### Exercise aim
Out of the material that follows, write out exactly the lines from the line with "This screenshot has height=649, width=1080." to the line with "This screenshot has width=968, height=569.", both ends included, and no others.

### Dataset
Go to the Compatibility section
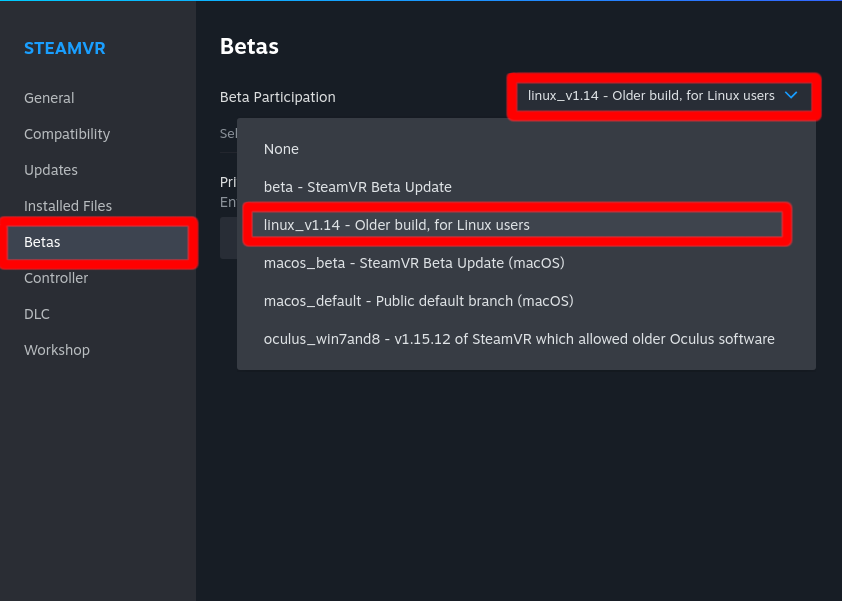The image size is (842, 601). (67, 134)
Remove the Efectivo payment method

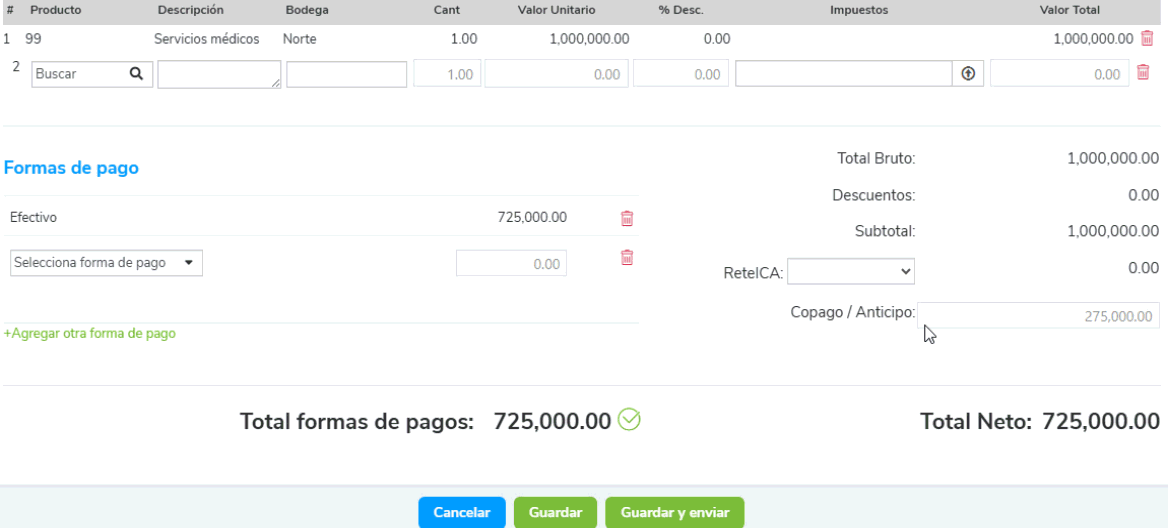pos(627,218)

--

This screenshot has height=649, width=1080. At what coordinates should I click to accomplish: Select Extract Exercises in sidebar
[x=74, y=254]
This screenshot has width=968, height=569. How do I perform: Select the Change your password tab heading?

### Solution to this task
This screenshot has height=649, width=1080. At what coordinates should I click to accomplish: Select Extract Exercises in sidebar
[x=74, y=254]
This screenshot has width=968, height=569. How do I perform: Select the Change your password tab heading?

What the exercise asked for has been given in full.